◆ **Task input**
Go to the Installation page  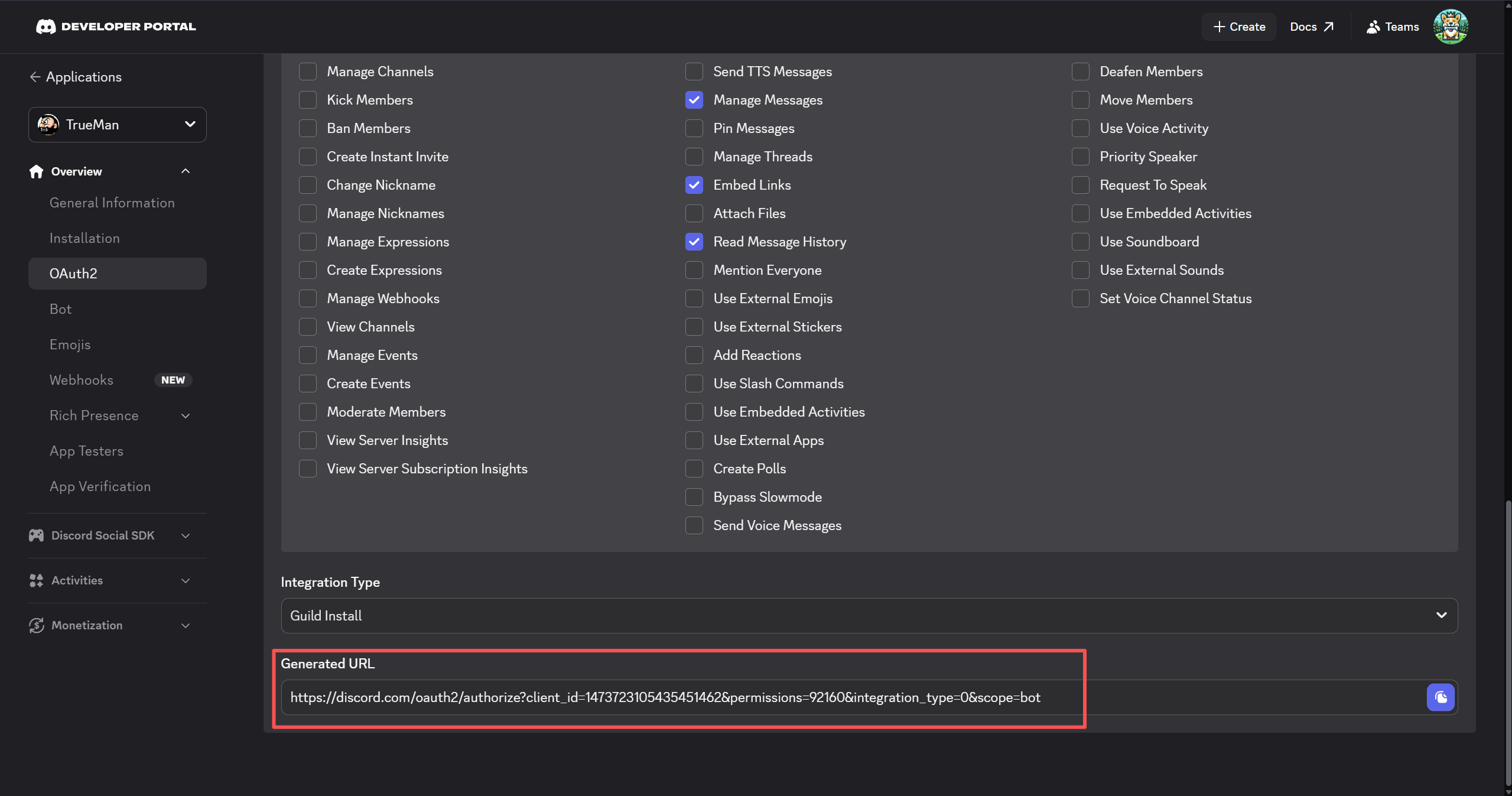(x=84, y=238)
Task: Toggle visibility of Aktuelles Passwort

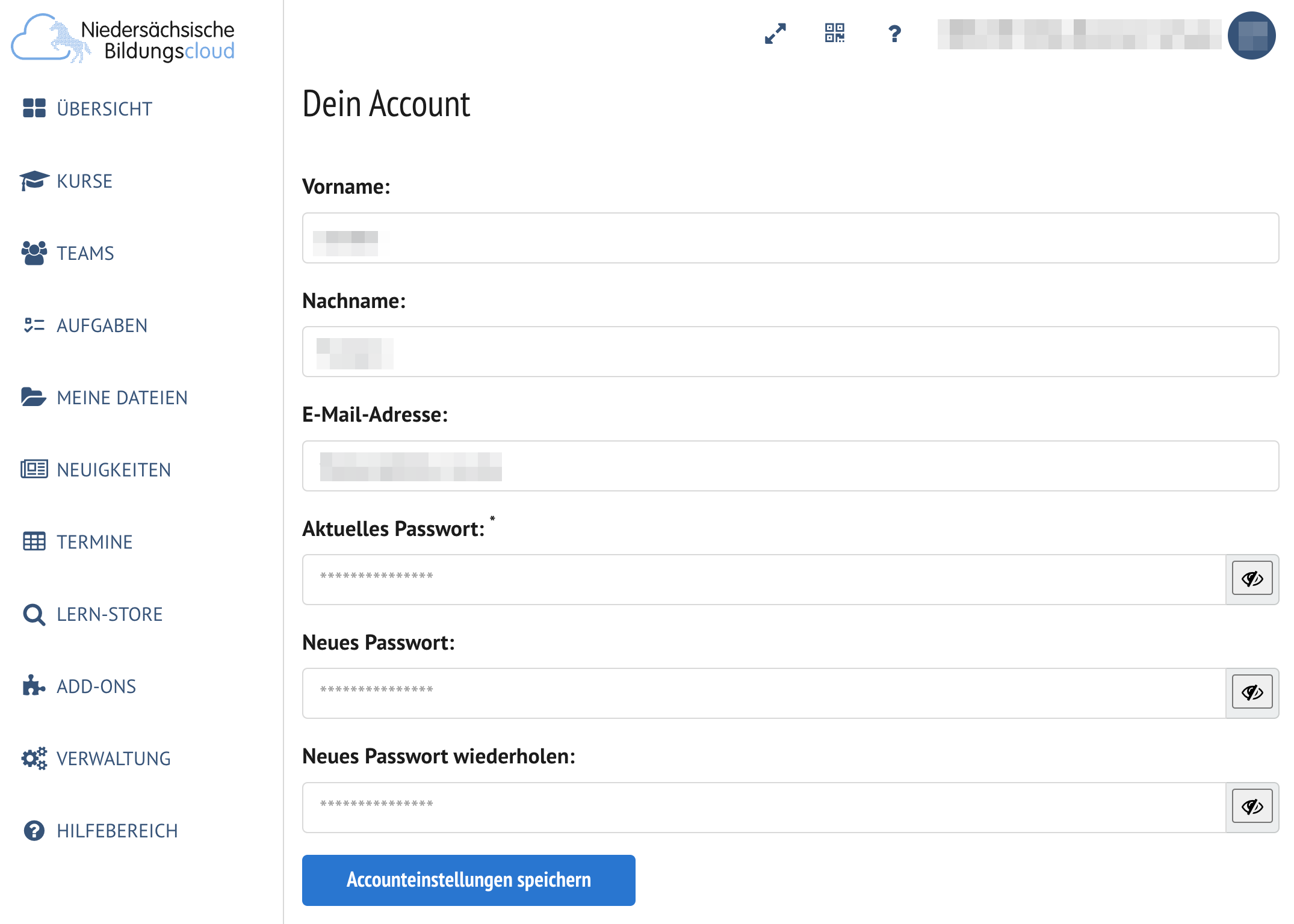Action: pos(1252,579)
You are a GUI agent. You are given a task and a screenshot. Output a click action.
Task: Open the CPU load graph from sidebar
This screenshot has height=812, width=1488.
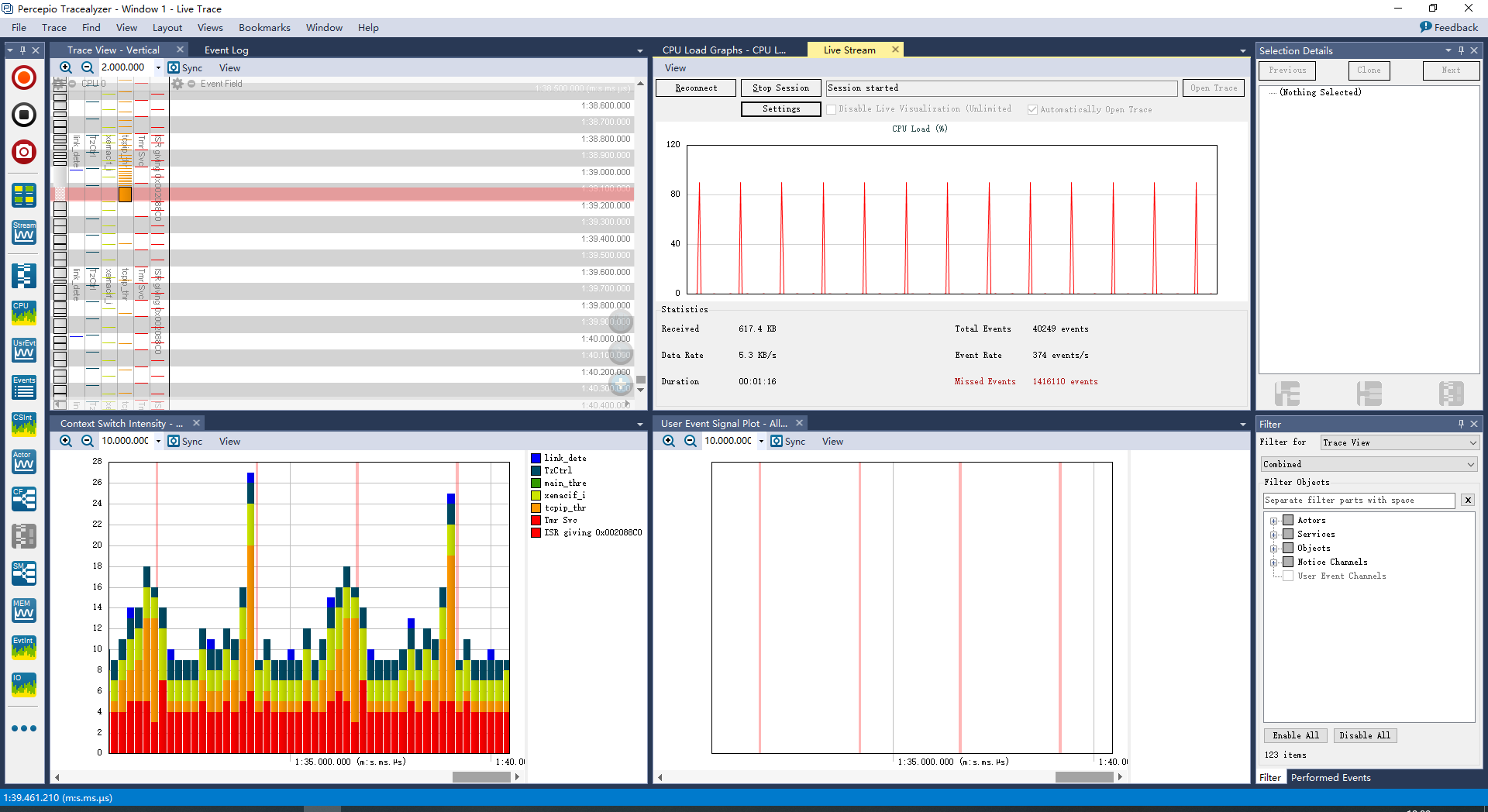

◆ **To do**
The expected answer is only a number: the count of lines in this listing that contain the string "screenshot".

◆ **Exercise output**
2